1. ## Product Rule

I'm new to all this stuff so bear with me...

I'm given $\displaystyle y =2x(8x+6)$

I need to find $\displaystyle y'$

So i do it...

$\displaystyle \frac {dx}{dy} = u\frac{dv}{dx} + v\frac {du}{dx}$

$\displaystyle 2x.\frac{d(8x+6)}{dx} + (8x+6).\frac {d2x}{dx}$

$\displaystyle 16x+12 + 16x +12$

$\displaystyle 32x +24$

But when I check on my calculator it says $\displaystyle 32x+12$

2. Originally Posted by jgv115
I'm new to all this stuff so bear with me...

I'm given $\displaystyle y =2x(8x+6)$

I need to find $\displaystyle y'$

So i do it...

$\displaystyle \frac {dx}{dy} = u\frac{dv}{dx} + v\frac {du}{dx}$

$\displaystyle 2x.\frac{d(8x+6)}{dx} + (8x+6).\frac {d2x}{dx}$

$\displaystyle 16x+12 + 16x +12$

$\displaystyle 32x +24$

But when I check on my calculator it says $\displaystyle 32x+12$

$\displaystyle y = 2x(8x+6)$.

$\displaystyle \frac{dy}{dx} = u\,\frac{dv}{dx} + v\,\frac{du}{dx}$

$\displaystyle = 2x(8) + (8x + 6)(2)$

$\displaystyle = 16x + 16x + 12$

$\displaystyle = 32x + 12$.

3. Hey that's exactly what my book says! But I always get different.

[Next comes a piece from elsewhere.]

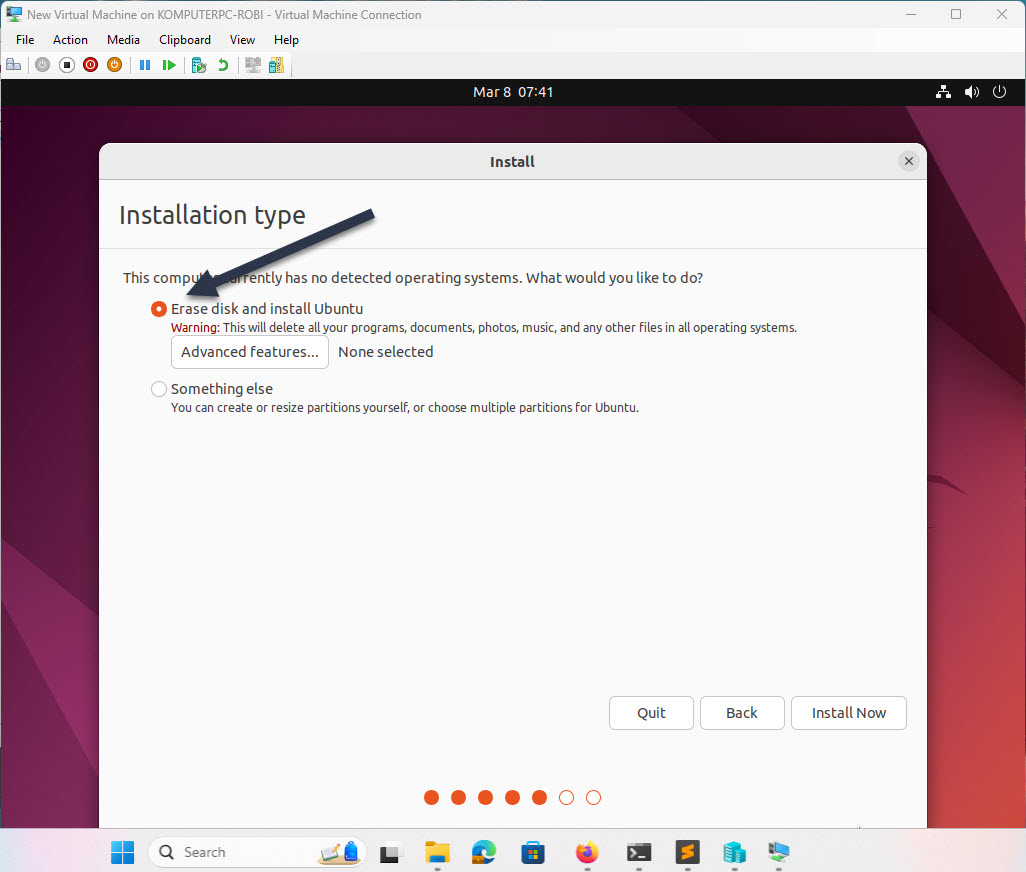Select Erase disk and install Ubuntu
Screen dimensions: 1026x872
coord(159,309)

$\displaystyle = 2x(8) + (8x + 6)(2)$

I don't understand how you get $\displaystyle 2x(8)$

How can $\displaystyle \frac{d(8x+6)}{dx}$ become 8?

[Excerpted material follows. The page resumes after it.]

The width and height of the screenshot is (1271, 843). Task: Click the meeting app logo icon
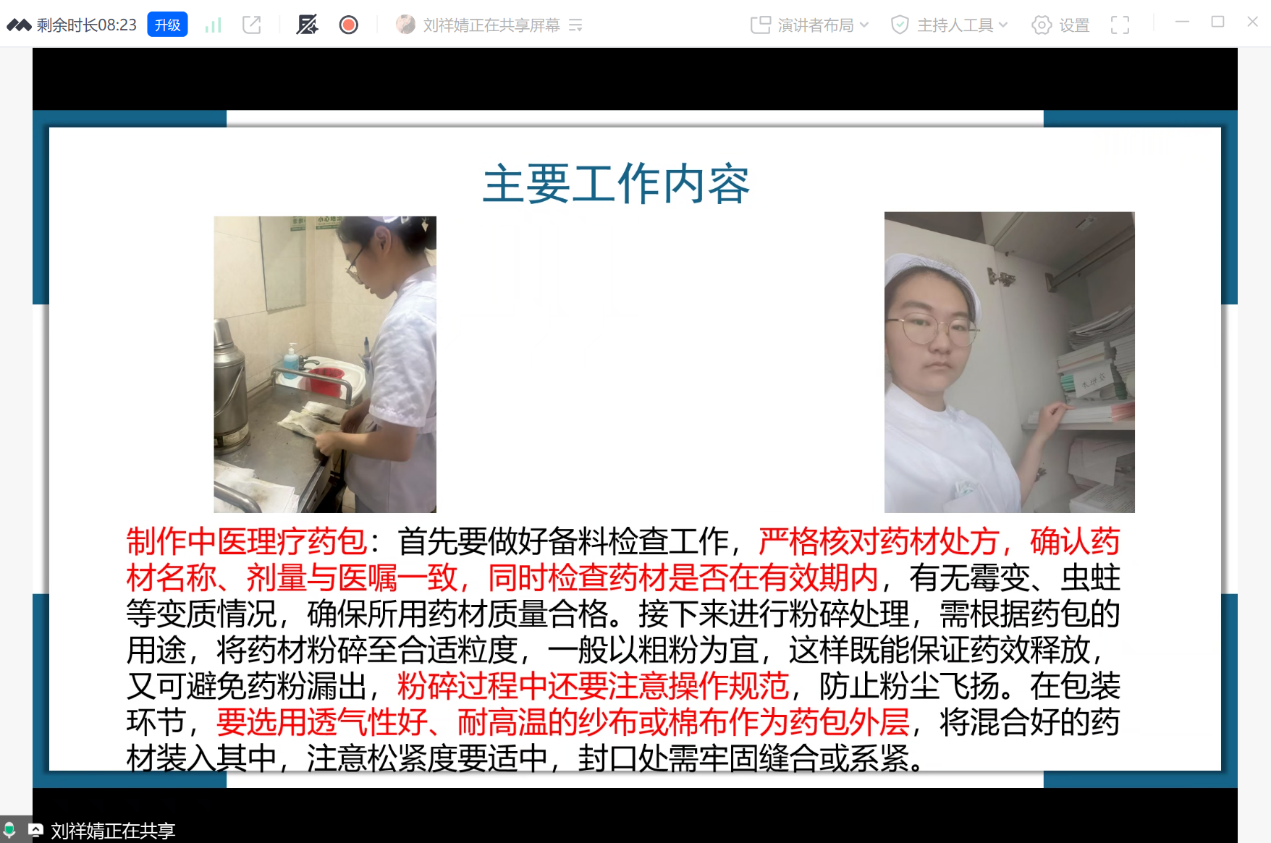tap(19, 25)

4. Originally Posted by jgv115
Hey that's exactly what my book says! But I always get different.

$\displaystyle = 2x(8) + (8x + 6)(2)$

I don't understand how you get $\displaystyle 2x(8)$

How can $\displaystyle \frac{d(8x+6)}{dx}$ become 8?
The derivative of $\displaystyle 8x$ is $\displaystyle 8$ and the derivative of $\displaystyle 6$ is $\displaystyle 0$.

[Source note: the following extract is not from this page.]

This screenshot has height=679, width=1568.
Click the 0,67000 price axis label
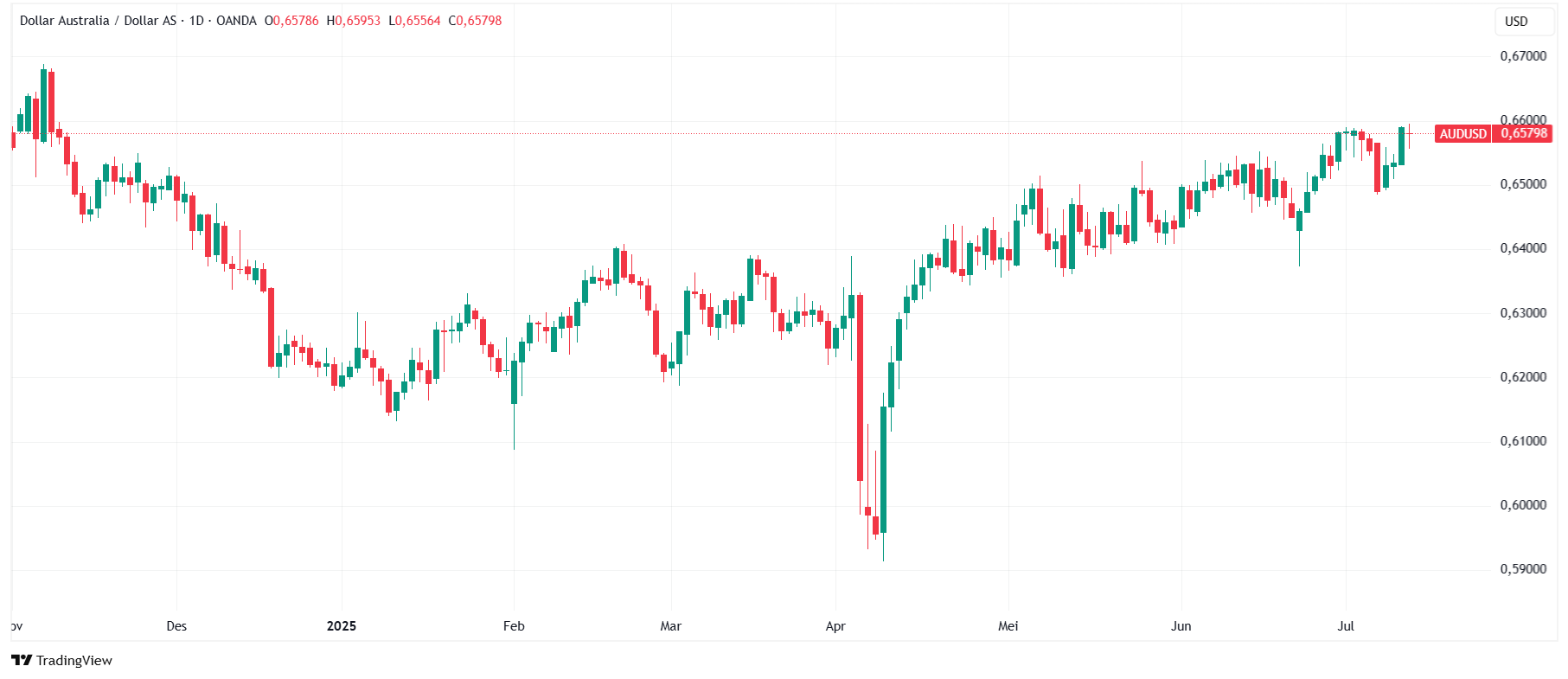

So the derivative of $\displaystyle 8x + 6$ is $\displaystyle 8 + 0 = 8$.

5. oohh!!!!!!!! Thanks so much!!!!!!!

If I have $\displaystyle \frac {d(7x+6)}{dx}$

Then would it be $\displaystyle 7$??

6. Originally Posted by jgv115
oohh!!!!!!!! Thanks so much!!!!!!!

If I have $\displaystyle \frac {d(7x+6)}{dx}$

Then would it be $\displaystyle 7$??
Correct.

7. Thanks Prove It!! I appreciate the help!